QUOTED PASSAGE:

+ + +

Our dog trainer was very impressed when we said that our breeder had already used a cd with noises on - though being in England she said the gun shots were a bit out of place

After care and interest has been fantastic ! 
She is happy for us to call anytime when we are having a panic attack - and boy we have as you no doubt can appreciate - always giving great advice and comfort.
We often send her an update of Poppy's progress, and she says she loves seeing the pictures.
She has lent us her clippers, and actually shown us how to do stuff when we visited with Poppy. ( Strange visit in so far as Poppy's mum was not that keen on seeing Poppy).

To be fair our breeder lives just a 15 minuite drive away, so that may reflect some elements of 'aftercare', but is a great bonus.

Ha! In all the excitment we forgot to register Poppy under our name with the KC!
Our breeder did have to remind us of that!

One thing for sure a good breeder is essential, and any doubts about them should have you looking elsewhere.


----------



## SunnySandi (Jul 26, 2021)

Basil_the_Spoo said:


> Just curious... what's your budget?
> 
> I'm not sure where your mindset is, but shopping for a poodle isn't like shopping for a car. The upfront cost to a breeder isn't where you want to nickle-and-dime, and perhaps why leading with price is giving you the communication result that you're seeing.


I am willing to spend up to $3,000 as my absolute most, and that price would be a pup who ticks every box in terms of breeding and appearance. I am firm on wanting a female and am not willing to negotiate gender. Of this point I do completely understand that makes me pickier than the average potential buyer and may come off as a difficult client to a breeder.

I admit that I may be coming off as too business-like in my correspondence due to inexperience which very well may be my downfall as I’ve never had to “jump through hoops” with my previous dogs to show that we’d be a good home.


----------



## SunnySandi (Jul 26, 2021)

Rose n Poos said:


> Since selecting a puppy thru a quality, conscientious breeder is a new experience to you, the first thing I'm going to do is offer a quote from cowpony.
> It's understandable to think of these kinds of breeders as running a business but making money is definitely not their goal.
> 
> While you're "interviewing" them, so they're interviewing you. Your approach is everything to them. What good things have you heard about them, their reputation, their poodles? Why do you want a poodle, their poodle?
> ...


Thank you very much for the advice and the input! My approach may have been too rushed, too businesslike as in my mind if the price isn’t in my ballpark, why pursue further you know?

What struck me as odd was that every other breeder has been very transparent with their prices which has helped eliminate some that are completely out of my range. As well as that the application hasn’t been responded to with neither an approval or a denial.

In my application I wrote the whole essay about our lifestyle and answered every question to the fullest of my ability figuring that since it’s on the application that is the information they want. As with a job application I’ve been cautious about follow up as I don’t want to come off as pushy or pestering.

As for cost it seems to be coming down to how badly do I want it? Which I suppose is the consensus for everything…

I’ve never thought about having to appeal to a breeder about the research I’ve done on them or the breed in general. I suppose since it’s just living in my head rent free, haha.

+ + +

AVAILABLE DATA:
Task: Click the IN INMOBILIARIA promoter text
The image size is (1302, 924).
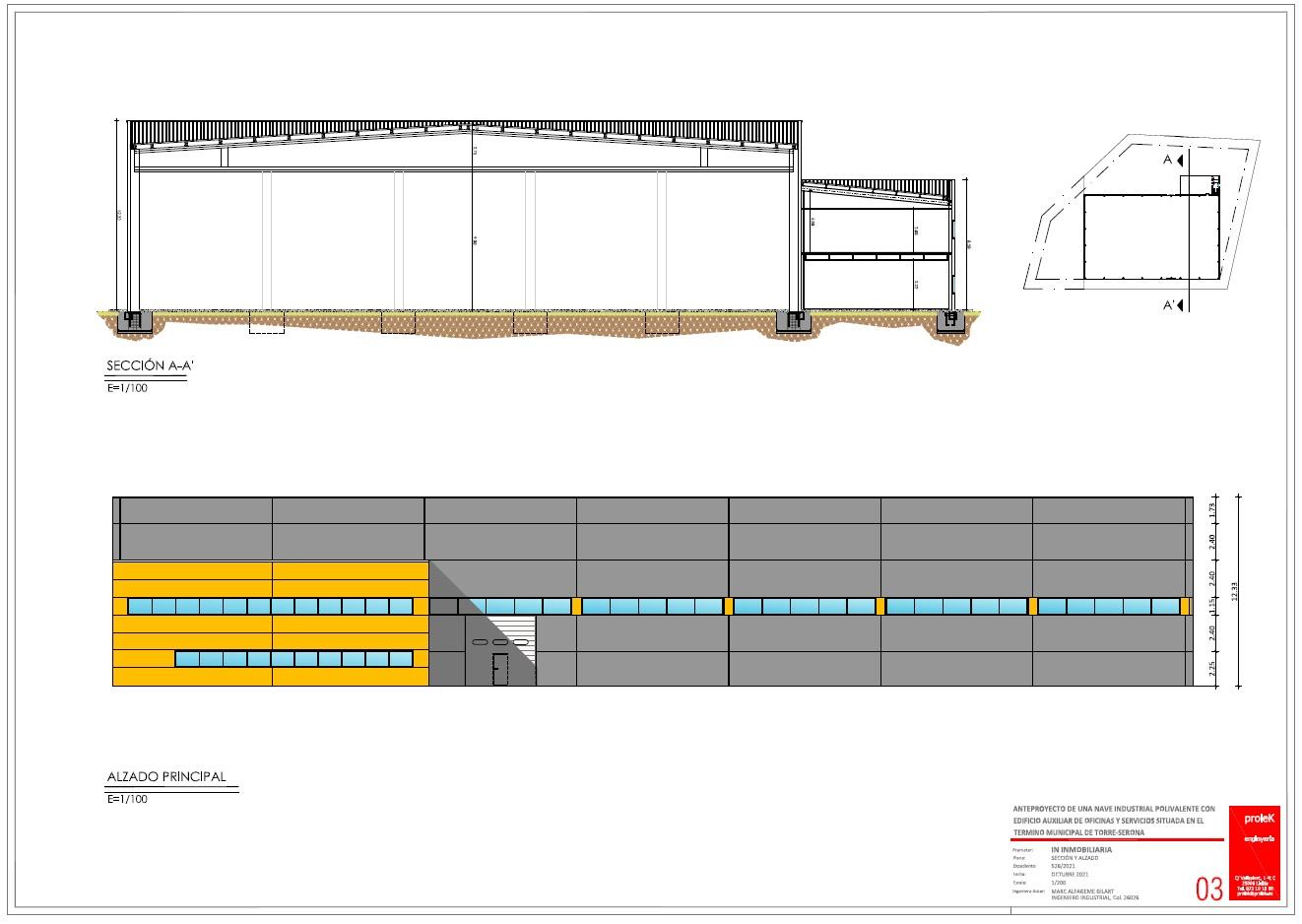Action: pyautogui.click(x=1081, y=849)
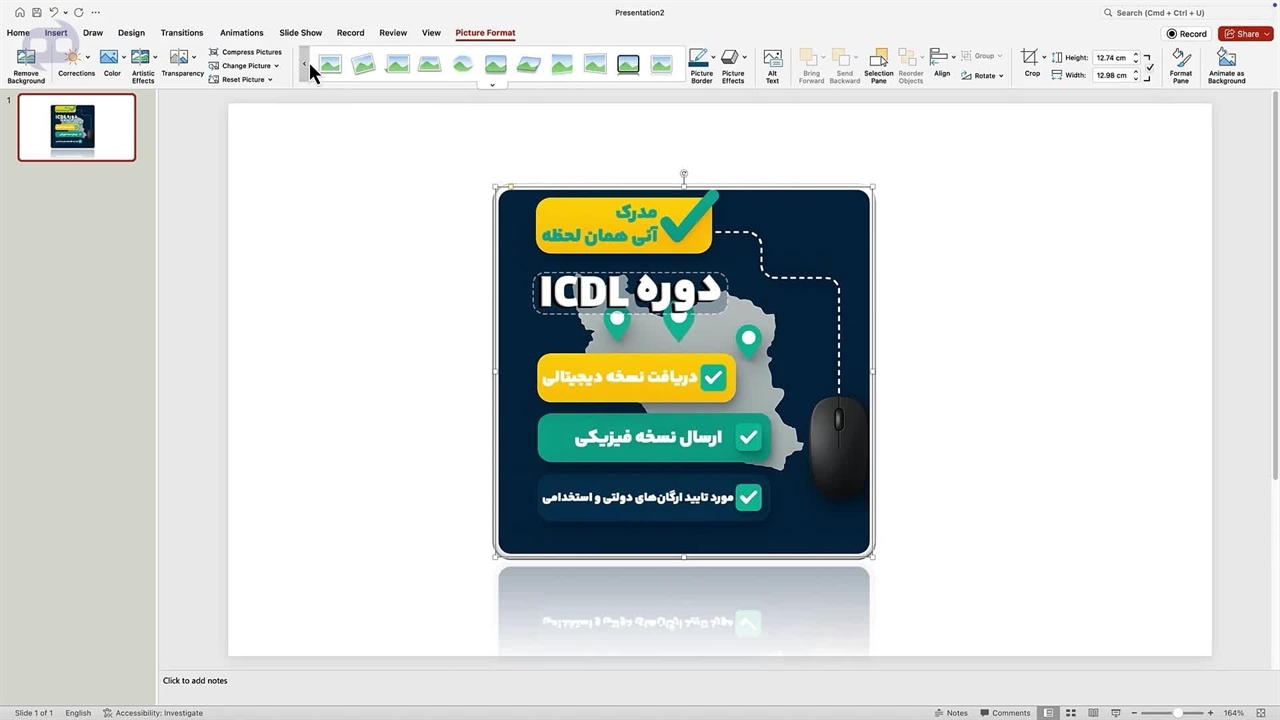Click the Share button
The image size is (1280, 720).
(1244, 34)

+ + +

PROBLEMS TO SOLVE:
(a) Retype the part of the breeder thread starting with "She is happy" and going on through "us of that!".
(b) For each statement, say yes or no to whether it agrees with the breeder thread, and quote the words from the breeder thread that decide it. (i) SunnySandi's highest possible budget is $3,000. (ii) SunnySandi is willing to accept a male puppy. (iii) Poppy's owners registered her with the KC without needing a reminder.
(c) List every forum username that appears in the breeder thread.
The listing is separate material and has no connection to the breeder thread.

ANSWERS BELOW:
(a)
She is happy for us to call anytime when we are having a panic attack - and boy we have as you no doubt can appreciate - always giving great advice and comfort.
We often send her an update of Poppy's progress, and she says she loves seeing the pictures.
She has lent us her clippers, and actually shown us how to do stuff when we visited with Poppy. ( Strange visit in so far as Poppy's mum was not that keen on seeing Poppy).

To be fair our breeder lives just a 15 minuite drive away, so that may reflect some elements of 'aftercare', but is a great bonus.

Ha! In all the excitment we forgot to register Poppy under our name with the KC!
Our breeder did have to remind us of that!

(b)
(i) Yes: "I am willing to spend up to $3,000 as my absolute most"
(ii) No: "I am firm on wanting a female and am not willing to negotiate gender."
(iii) No: "Our breeder did have to remind us of that!"

(c)
SunnySandi
Basil_the_Spoo
Rose n Poos
cowpony